Il segretario nazionale Ugl Comunicazioni–Settore Informazione, Fabrizio Tosini, commenta la lettera trasmessa dal direttore Lucia Annunziata ai vertici Rai che vorrebbe spiegare le ragioni dell’affidamento di un incarico di collaborazione al sig. Alessandro Renna per la regia del programma “Mezz’ora in più”.

“Prima di tutto, dall’11/3/2019, è in vigore il nuovo documento ‘Criteri e modalità di reclutamento del personale e del conferimento degli incarichi di collaborazione’ – sottolinea Tosini – che prevede regole stringenti volte a disciplinare anche il delicato tema delle collaborazioni. In particolare, nel citato regolamento è espressamente previsto quanto segue: ‘Per gli incarichi di collaborazione, la Direzione Responsabile che propone il conferimento dell’incarico ha l’obbligo di effettuare una preliminare ricognizione delle professionalità già esistenti all’interno dell’Azienda, ove presenti, attraverso l’utilizzo di strumenti di ricognizione interna. Nel caso in cui le suddette professionalità, ad esito di un processo ricognitivo tracciabile e motivato, risultassero assenti, non sufficienti numericamente, non adeguate al raggiungimento dell’obiettivo, sarà possibile il successivo avvio delle attività necessarie alla individuazione delle figure idonee sul mercato’”.

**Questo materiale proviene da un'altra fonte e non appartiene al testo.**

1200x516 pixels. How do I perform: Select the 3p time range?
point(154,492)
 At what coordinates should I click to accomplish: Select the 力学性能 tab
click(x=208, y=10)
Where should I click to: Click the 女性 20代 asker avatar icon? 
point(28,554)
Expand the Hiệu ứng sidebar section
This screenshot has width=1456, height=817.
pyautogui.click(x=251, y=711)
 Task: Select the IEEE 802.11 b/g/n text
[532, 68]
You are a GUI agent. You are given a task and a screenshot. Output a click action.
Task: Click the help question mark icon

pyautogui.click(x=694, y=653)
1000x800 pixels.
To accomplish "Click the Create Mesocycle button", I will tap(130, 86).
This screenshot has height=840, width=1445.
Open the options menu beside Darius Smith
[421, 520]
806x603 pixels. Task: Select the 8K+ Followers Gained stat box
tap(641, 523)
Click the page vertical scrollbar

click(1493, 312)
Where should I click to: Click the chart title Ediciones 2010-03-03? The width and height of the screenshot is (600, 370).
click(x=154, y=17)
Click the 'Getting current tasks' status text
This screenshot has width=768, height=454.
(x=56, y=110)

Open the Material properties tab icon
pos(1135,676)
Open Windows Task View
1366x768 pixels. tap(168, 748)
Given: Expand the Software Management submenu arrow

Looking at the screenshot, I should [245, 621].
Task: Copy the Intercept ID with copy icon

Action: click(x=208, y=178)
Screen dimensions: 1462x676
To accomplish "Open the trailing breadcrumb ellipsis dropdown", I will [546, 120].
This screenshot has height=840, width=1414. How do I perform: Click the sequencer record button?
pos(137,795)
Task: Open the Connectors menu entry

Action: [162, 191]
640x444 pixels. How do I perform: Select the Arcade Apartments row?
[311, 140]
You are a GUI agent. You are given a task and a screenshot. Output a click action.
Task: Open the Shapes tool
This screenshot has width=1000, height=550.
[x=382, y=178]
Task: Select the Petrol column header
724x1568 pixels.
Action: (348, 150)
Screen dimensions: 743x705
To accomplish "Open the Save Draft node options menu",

“Ciò premesso, come anche ribadito dalla stessa Annunziata, dal momento che l’argomento in esame rappresenta un ‘tema rilevantissimo’, sarebbe stato giusto, lecito ed opportuno perseguire il corretto iter di assegnazione dell’incarico considerato, peraltro, che la RAI ha un patrimonio umano, professionale ed artistico ineguagliabile! La domanda che ci poniamo è: nel caso in cui fosse stato indetto un job posting per l’assegnazione della regia del programma ìMezz’ora in piùì possiamo affermare con ragionevole certezza che non sarebbero stati individuati profili idonei a svolgere tale mansione?”.

“Rammentiamo, inoltre, alla Dott.ssa Annunziata che sempre nell’ambito del citato documento è espressamente previsto: ‘Gli incarichi non potranno essere conferiti a fronte di esigenze di organico stabili e permanenti dell’Azienda che possano essere soddisfatte con il ricorso a personale dipendente; gli stessi dovranno, altresì, essere puntualmente definiti nella durata, oggetto e compenso tenendo conto, oltrechè delle caratteristiche dell’incarico anche dei valori di mercato nonchè degli standard aziendali per prestazioni analoghe’”.

Alla luce di tutto ciò “sorge spontaneo il quesito: ‘Può essere considerata un’operazione virtuosa sotto i profili dell’ottimizzazione nell’utilizzo delle risorse interne e dell’economicità?’”.

“Con l’auspicio che tali azioni non si ripetano e che l’Azienda inizi concretamente a valorizzare il personale interno concludiamo con la seguente citazione: ‘Nel dubbio non parlare. E’ la migliore scelta che puoi fare’ (Caterina Carbonardi)”.